Western Door

May 2004 – January 2009

  • A few years after leaving the La Jolla Institute, Steve PonTell asked me to join him at a residential “finish carpentry” company located at 719 Palmyrita Ave, Riverside, California. I became the Lead Application Programmer using Oracle E-Business Suite (11.5.10 on a 10g database). Specifically, I was involved in:
    • Requirements Definition: I wrote a 50 page system requirements document and 7 sub-system requirements documents that defined our business ERP needs. These requirement documents were based on interviews I conducted with all department heads and company executives.
    • Vendor and Implementation Consultant Selection: 5 vendors demonstrated their ERP software and discussed their recommended implementation process. The requirements documents were provided to each ERP vendor prior to their product demonstrations. After the CEO selected Oracle as the ERP vendor, a consultant was chosen to assist our team in implementing E-Business Suite.
    • Functional and Technical system setup: Due to non-performance, the consultant team was terminated after 4 months and I led the in-house go-live effort. During the subsequent 8 months, I manually setup the Oracle instance multiple times prior to go-live. The modules I setup were: GL, AR, AP, OM, QP, PO, INV, BOM, MRP, WMS, WIP, and FS. Every instance was tested by our department heads, and I implemented changes after each iteration was reviewed. I wrote a full setup document that details every key-stroke (800 pgs).

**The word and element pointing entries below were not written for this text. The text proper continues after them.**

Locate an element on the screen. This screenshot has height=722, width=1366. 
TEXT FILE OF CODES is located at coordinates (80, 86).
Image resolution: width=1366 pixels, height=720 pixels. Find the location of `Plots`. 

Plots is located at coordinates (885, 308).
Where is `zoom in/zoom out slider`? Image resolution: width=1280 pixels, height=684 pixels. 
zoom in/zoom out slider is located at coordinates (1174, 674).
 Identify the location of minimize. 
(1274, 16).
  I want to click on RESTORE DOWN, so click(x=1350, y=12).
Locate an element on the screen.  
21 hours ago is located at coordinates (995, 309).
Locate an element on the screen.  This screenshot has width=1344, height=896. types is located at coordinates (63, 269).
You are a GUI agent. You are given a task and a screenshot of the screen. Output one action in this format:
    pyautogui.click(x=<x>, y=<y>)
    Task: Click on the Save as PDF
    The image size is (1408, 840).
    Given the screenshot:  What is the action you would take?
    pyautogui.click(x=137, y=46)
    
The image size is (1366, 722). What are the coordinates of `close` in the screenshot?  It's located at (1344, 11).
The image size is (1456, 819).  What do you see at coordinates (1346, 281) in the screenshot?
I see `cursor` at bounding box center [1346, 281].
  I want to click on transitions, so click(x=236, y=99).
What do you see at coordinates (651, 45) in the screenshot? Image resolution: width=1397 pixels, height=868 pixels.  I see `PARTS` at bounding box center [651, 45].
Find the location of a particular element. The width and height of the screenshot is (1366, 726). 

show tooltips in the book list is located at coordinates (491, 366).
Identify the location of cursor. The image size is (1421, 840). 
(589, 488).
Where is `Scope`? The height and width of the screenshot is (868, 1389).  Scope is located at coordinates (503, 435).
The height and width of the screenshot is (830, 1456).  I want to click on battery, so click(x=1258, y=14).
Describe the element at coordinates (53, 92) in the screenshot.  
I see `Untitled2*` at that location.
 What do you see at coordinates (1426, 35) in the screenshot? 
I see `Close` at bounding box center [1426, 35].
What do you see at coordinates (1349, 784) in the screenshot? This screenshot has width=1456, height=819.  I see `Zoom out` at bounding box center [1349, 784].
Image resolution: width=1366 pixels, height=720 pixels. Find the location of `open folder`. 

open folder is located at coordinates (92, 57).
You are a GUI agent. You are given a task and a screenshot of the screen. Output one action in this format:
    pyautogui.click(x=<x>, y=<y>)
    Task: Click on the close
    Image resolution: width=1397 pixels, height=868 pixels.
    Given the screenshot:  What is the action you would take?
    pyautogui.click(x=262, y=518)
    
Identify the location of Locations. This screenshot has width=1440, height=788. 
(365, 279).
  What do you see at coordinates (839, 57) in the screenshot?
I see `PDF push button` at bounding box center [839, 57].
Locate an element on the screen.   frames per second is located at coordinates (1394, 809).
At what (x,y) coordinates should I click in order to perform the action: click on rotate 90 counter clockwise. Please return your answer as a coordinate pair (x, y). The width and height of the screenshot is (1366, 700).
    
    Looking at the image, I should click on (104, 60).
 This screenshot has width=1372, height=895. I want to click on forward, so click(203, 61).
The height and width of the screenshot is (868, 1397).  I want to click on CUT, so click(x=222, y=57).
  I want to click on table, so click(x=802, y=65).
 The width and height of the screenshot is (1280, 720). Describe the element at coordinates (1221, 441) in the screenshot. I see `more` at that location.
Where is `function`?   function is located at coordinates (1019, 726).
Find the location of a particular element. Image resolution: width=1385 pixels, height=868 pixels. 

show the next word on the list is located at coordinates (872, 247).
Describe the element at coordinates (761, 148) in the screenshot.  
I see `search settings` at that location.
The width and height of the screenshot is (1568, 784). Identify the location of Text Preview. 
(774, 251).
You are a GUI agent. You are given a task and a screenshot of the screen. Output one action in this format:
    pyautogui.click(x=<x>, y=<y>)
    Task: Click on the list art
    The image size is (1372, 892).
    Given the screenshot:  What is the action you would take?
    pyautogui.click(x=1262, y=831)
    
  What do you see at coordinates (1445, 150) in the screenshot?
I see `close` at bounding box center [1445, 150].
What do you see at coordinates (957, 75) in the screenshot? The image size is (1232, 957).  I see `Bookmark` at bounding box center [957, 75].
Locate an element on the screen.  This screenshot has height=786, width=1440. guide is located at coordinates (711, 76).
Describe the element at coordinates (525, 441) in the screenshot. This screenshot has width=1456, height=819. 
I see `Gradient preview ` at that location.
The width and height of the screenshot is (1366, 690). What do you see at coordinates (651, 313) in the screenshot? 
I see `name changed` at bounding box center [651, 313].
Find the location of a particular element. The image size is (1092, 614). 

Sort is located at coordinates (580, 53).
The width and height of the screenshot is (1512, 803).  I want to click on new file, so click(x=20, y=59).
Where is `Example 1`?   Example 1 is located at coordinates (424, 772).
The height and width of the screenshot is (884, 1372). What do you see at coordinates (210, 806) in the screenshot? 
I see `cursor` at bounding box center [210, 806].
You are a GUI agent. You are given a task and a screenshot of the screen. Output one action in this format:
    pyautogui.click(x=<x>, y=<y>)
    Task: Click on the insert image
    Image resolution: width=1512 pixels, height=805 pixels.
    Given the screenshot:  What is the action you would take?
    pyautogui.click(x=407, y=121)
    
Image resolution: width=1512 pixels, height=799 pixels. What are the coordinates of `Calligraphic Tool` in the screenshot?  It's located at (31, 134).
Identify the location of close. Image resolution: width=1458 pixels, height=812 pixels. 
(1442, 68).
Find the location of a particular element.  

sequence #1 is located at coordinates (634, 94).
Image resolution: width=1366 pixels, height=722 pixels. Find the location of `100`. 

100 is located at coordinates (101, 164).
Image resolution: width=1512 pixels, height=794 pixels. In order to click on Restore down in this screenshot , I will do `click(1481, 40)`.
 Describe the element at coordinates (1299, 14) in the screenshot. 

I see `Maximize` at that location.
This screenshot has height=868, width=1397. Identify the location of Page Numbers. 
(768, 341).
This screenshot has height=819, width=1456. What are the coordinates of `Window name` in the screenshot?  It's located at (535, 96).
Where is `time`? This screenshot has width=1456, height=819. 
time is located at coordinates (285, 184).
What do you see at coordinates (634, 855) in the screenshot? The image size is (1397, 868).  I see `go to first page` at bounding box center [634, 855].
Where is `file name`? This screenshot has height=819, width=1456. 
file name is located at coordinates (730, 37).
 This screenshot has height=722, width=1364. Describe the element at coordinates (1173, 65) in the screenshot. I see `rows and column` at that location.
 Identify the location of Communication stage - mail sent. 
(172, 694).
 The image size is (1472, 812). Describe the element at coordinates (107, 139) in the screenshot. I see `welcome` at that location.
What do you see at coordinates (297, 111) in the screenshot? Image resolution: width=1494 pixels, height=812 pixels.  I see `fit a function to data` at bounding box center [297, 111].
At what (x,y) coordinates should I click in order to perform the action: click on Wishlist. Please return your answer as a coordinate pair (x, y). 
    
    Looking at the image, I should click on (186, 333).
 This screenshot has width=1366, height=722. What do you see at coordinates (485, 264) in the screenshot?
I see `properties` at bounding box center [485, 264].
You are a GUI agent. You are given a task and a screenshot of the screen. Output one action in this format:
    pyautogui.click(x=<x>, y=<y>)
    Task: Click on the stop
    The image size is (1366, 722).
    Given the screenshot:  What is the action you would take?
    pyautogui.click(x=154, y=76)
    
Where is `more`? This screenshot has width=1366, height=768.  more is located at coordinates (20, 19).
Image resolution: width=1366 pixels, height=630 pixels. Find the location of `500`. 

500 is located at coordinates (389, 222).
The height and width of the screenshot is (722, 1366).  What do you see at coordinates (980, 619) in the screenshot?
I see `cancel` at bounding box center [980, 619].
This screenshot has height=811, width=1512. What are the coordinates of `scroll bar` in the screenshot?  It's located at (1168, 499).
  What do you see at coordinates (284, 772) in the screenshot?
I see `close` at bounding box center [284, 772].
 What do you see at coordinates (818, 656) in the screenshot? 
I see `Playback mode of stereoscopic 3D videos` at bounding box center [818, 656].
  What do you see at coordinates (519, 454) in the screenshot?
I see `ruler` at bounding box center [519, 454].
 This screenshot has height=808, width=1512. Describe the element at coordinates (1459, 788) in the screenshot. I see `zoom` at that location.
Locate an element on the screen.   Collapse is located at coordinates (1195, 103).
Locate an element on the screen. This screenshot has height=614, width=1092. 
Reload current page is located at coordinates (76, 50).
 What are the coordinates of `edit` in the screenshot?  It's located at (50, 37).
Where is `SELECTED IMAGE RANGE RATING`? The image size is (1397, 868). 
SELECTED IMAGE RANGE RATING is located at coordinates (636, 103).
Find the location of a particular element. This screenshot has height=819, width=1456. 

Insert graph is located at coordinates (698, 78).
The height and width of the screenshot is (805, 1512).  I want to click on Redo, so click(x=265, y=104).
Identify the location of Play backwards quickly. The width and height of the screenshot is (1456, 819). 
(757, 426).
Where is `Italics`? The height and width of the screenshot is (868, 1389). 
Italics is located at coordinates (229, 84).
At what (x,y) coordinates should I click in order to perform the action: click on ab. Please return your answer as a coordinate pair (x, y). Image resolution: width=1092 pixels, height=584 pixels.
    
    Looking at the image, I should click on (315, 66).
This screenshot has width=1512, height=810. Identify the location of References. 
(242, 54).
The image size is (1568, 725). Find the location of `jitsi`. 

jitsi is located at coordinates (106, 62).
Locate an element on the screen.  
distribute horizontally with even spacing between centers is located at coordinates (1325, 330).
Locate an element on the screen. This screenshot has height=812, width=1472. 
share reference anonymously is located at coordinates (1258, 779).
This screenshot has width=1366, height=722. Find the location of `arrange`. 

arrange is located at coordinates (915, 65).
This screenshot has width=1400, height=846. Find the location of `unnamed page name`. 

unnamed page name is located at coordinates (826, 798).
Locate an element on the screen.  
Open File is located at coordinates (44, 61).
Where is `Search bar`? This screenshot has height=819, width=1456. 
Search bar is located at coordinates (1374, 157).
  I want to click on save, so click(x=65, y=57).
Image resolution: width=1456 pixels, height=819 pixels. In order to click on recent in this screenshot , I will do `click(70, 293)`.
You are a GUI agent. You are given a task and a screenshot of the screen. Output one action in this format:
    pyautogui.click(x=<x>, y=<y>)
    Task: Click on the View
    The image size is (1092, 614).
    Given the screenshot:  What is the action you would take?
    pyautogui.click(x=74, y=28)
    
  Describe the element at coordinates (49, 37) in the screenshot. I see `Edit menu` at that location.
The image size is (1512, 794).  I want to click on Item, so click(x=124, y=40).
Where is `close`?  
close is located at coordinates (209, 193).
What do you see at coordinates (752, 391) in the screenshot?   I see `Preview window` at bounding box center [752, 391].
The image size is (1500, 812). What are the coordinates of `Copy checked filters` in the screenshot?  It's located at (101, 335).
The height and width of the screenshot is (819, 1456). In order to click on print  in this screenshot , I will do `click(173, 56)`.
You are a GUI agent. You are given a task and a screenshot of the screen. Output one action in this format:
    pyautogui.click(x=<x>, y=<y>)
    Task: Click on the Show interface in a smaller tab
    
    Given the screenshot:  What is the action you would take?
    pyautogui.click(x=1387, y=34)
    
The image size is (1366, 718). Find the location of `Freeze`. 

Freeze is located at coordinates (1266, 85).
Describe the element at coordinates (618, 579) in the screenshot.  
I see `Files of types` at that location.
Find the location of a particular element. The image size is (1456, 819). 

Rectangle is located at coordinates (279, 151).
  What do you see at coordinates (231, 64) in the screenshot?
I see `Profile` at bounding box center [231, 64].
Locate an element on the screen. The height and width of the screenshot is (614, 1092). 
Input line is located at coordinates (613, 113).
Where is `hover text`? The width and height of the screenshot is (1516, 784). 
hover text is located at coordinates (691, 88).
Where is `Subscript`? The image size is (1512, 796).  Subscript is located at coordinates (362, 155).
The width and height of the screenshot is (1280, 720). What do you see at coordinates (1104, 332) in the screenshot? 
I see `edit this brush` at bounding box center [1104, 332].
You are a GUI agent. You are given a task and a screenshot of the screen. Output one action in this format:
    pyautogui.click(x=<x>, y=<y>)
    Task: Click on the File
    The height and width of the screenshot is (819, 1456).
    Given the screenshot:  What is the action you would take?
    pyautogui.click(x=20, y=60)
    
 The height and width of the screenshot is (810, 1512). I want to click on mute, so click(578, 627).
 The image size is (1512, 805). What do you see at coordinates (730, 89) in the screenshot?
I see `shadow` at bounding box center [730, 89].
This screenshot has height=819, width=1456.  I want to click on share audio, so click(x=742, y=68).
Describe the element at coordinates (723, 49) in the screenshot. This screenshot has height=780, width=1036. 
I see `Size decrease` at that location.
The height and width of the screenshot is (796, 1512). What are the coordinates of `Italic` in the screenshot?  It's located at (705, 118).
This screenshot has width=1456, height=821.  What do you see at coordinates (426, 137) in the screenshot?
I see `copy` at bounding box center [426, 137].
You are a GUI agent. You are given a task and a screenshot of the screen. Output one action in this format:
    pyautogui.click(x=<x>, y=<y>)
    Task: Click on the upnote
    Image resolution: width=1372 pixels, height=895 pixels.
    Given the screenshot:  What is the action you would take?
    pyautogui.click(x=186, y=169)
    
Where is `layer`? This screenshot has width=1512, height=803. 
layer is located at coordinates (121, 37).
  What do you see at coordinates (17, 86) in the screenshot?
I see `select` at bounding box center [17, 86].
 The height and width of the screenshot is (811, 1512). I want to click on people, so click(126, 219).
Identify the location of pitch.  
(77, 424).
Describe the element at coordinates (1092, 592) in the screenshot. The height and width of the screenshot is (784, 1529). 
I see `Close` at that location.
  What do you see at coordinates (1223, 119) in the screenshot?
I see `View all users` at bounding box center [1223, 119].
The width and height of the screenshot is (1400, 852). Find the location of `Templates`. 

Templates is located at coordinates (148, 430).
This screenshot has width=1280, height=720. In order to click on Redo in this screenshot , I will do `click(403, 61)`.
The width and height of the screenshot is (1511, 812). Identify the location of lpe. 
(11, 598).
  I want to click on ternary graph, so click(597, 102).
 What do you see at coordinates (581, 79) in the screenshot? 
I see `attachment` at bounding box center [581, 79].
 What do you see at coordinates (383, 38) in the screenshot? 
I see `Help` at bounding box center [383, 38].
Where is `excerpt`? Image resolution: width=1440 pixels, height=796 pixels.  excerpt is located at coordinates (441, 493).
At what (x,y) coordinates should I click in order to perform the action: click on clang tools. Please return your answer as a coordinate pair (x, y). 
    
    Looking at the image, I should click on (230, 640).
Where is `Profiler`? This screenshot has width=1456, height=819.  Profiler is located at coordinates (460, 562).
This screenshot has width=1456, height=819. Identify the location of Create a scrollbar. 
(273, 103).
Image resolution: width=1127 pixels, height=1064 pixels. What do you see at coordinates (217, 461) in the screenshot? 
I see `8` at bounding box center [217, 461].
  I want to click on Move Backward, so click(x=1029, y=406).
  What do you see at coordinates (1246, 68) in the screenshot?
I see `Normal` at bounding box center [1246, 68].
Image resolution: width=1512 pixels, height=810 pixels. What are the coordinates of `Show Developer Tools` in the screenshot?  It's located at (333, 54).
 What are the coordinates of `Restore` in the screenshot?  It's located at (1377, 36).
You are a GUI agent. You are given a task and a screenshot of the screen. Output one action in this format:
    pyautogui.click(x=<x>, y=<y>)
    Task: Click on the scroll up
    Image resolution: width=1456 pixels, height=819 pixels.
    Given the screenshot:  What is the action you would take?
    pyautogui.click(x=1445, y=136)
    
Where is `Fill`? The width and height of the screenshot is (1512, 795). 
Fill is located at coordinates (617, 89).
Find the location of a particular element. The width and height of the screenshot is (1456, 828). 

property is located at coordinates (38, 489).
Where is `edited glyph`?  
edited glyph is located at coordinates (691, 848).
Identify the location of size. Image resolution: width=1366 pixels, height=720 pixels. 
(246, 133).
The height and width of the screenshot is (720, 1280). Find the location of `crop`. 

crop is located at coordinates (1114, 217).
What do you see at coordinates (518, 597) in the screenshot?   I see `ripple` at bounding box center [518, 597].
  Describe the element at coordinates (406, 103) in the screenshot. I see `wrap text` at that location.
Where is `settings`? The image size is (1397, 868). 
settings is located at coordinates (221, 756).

    • Legacy system data conversion using TOAD/Excel: Every department had data that needed conversion, standardization and clean-up prior to loading into the Oracle database. I worked with technical leads from 3 departments (Sales/Estimating, Purchasing, Manufacturing) to define and load 600K items into our Master Item catalog. I loaded 330K BOM’s and Routings to support our Manufacturing process. I loaded 1000 vendors and a complete set of GL balances. I loaded standard costs for all purchased items.
    • Incorporation of “Multi-org” capabilities: The initial implementation of our Oracle instance had 1 business group, 3 operating units, and 2 inventory orgs. 2 years after initial go-live, I successfully added a 2nd business group with it’s own operating unit and inventory org.
    • Real-Time, Web-based Dashboard creation (Application Express): After a successful go-live on 12/31/05, the company soon realized that getting real-time information from Oracle was essential. This began a development process of web-based “dashboards” which queries department/user-specific information. I wrote 100 dashboards that covered all aspects of the company, including Production, Inventory, Warehouse Management, Purchasing, Customer Service, and Accounting. The combination of Oracle EBS and these dashboards greatly increased productivity.